Merck threw out some assets a few years ago when it did its mega-merger with Schering-Plough. Now we can see that some savvy investors think it might have tossed aside a valuable cancer immunotherapy.
Armo BioSciences is the name of the startup in Redwood City, CA that is emerging from stealth mode today to say it has started its first clinical with a treatment designed to stimulate the immune system to fight cancer. The company, formed last December and with 11 employees today, has pulled in $20 million in a Series A venture round. The investors include Kleiner Perkins Caufield & Byers, OrbiMed Advisors, and DAG Ventures. The CEO is Peter Van Vlasselaer, an immunologist by training involved in the early days of Dendreon, the first-generation immunotherapy company. He later made money for Kleiner Perkins by leading Arresto Biosciences to a $225 million acquisition by Gilead Sciences.
The big idea is a new twist on an old idea. Armo is developing a genetically engineered form of a polypeptide called Interleukin-10 that has long been thought to have broad anti-inflammatory properties against a variety of diseases. More recently, researchers have seen it can activate “killer” T-cells of the immune system that express a marker called CD8. The Armo molecule traces its origins to the former DNAX Research Institute in Palo Alto, CA, which later became part of Schering-Plough, then Merck.

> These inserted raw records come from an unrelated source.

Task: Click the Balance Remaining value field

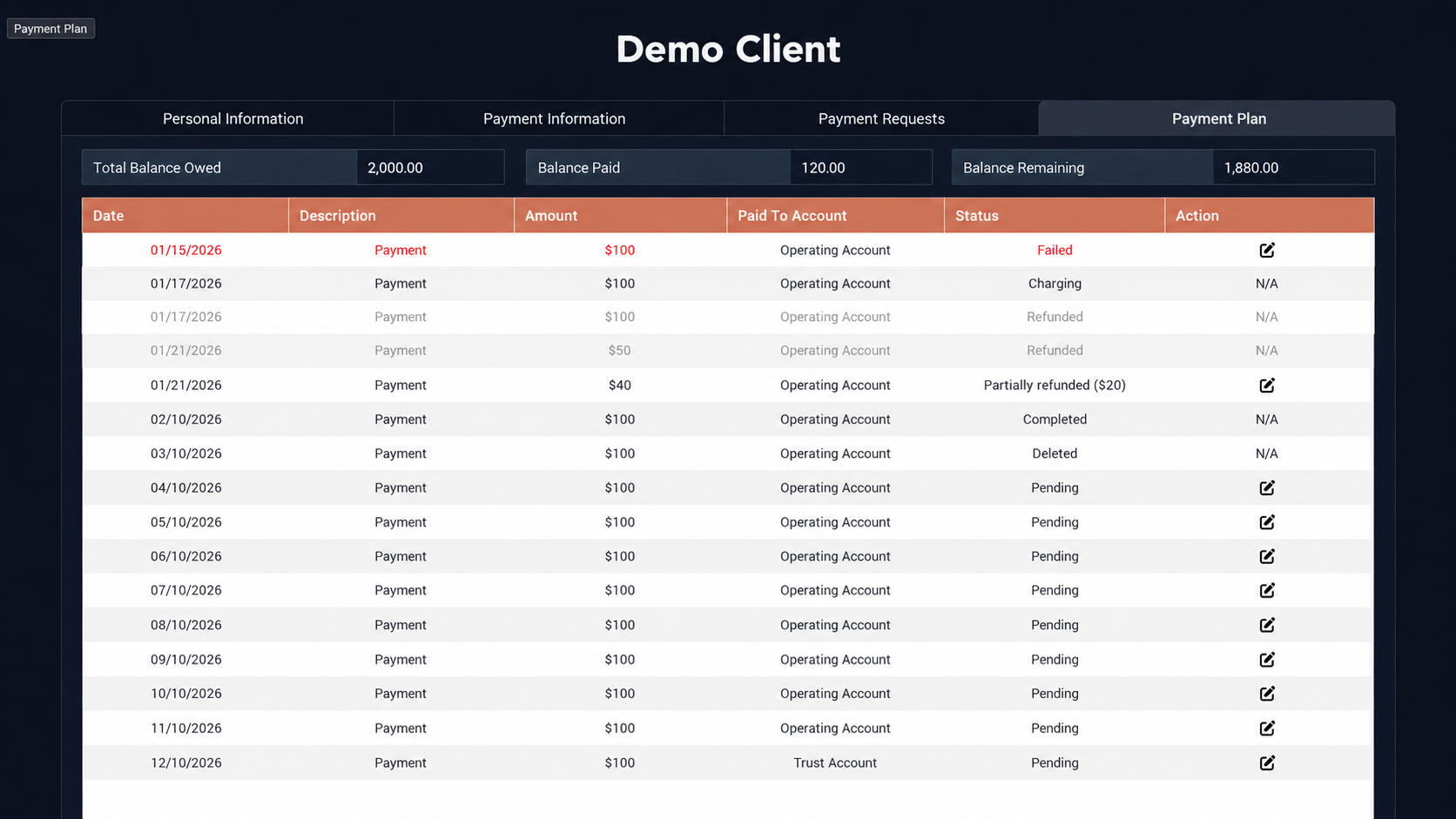Action: click(x=1293, y=167)
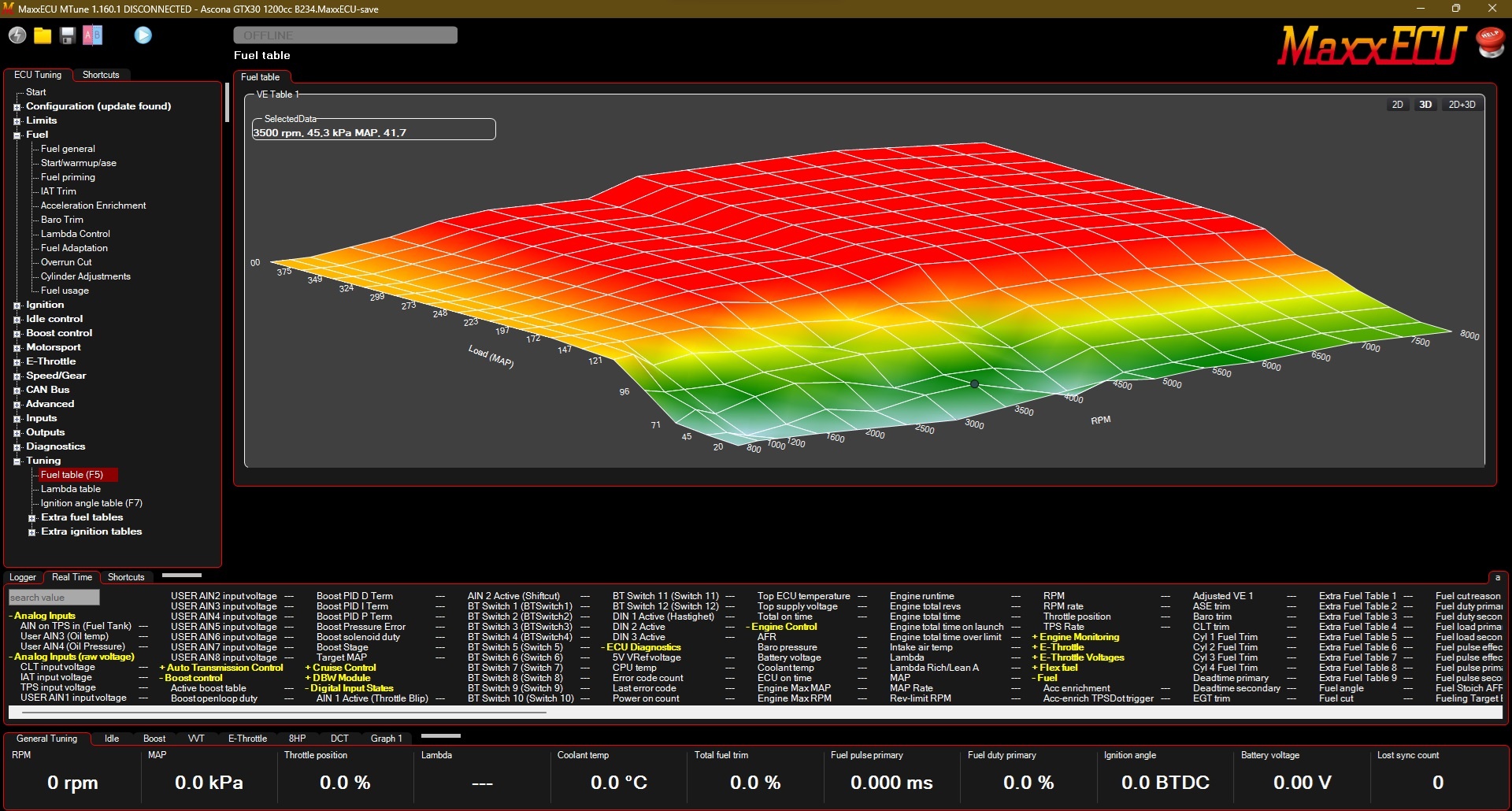Click the floppy disk save icon
Screen dimensions: 1512x811
(68, 35)
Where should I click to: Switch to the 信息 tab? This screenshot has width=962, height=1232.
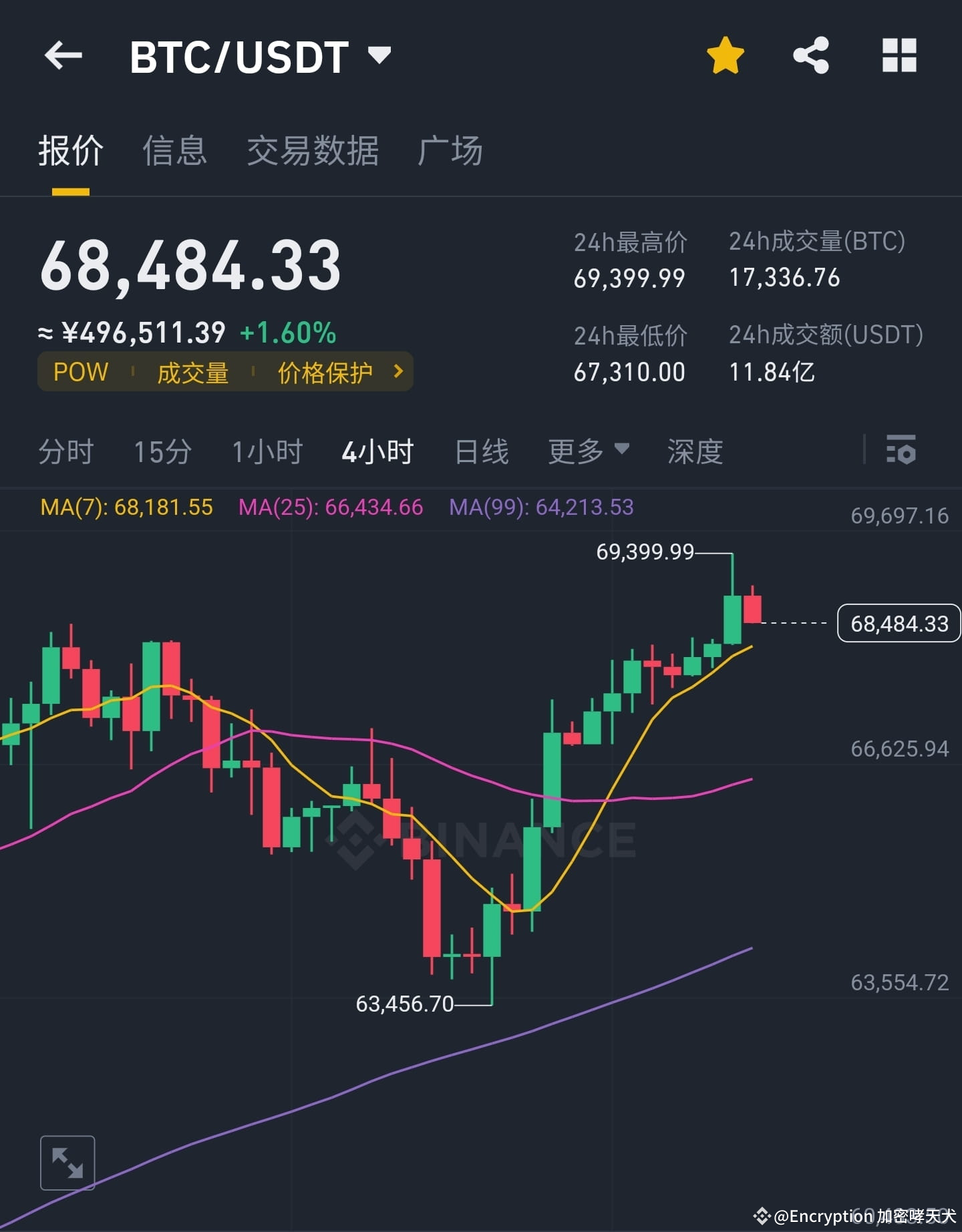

The drug candidate has been tested in thousands of patients in clinical trials, but never achieved a statistically significant benefit, Van Vlasselaer said. The difference now, he said, is that Armo has attached a pegylated polymer to the drug to make it last “a few days” in the bloodstream instead of just a few hours. Preclinical research says that the new feature allows the drug to sustain blood concentration levels that truly rev up the production of the desired “killer” T cells, which are usually rare and dormant, but which can seek and destroy tumors when activated.
This product candidate called AM0010, which could come in a convenient injectable drug just under the skin, is coming along during a year of renewed enthusiasm for cancer immunotherapy. The American Society of Clinical Oncology meeting was dominated this year by news about antibodies from Bristol-Myers Squibb, Merck, and Roche/Genentech that work against a tumor-cloaking mechanism called PD-1 and PD-L1. Those antibodies, and others in the pipeline, are showing they work for large numbers of patients, with multiple kinds of tumors, and they provide long-lasting immune responses directed at the tumor—all with fewer side effects than the usual chemotherapy or radiation. The excitement in immunotherapy has helped lift the fortunes of a few startups, including Cambridge, MA-based Jounce Therapeutics, and Seattle-based Immune Design. What’s different about Armo? It’s the only company with an IL-10-based therapy, Van Vlasselaer said.
“The whole immunotherapy field has come and gone so many times, and now it’s back. I think it’s back for good,” Van Vlasselaer said. “If you look at the results in melanoma, both with the PD1 and CTLA4 drug (Bristol-Myers’s ipilimumab), it’s fantastic. It’s a real breakthrough.”
Besides Van Vlasselaer, Armo was co-founded by John Mumm, an immunologist, and Martin Oft, a medical oncologist. Mumm and Oft had worked together for years on the program at Merck and Schering-Plough through its ups and downs, Van Vlasselaer said. The drug had been through a variety of trials against psoriasis, rheumatoid arthritis, Crohn’s disease, and hepatitis C. Over the years, it was upstaged in a few of those conditions by anti-tumor necrosis factor (TNF) antibodies, and other meds against hepatitis C. It was also plagued by a short half-life. Although it was a tough sale internally, Mumm and Oft believed the drug’s potential for cancer and other indications, like fibrosis and cardiovascular disease, once it was put in a longer-lasting pegylated form.
“These guys probably have more understanding of IL-10 and IL-10 biology than anyone one on the planet,” Van Vlasselaer said.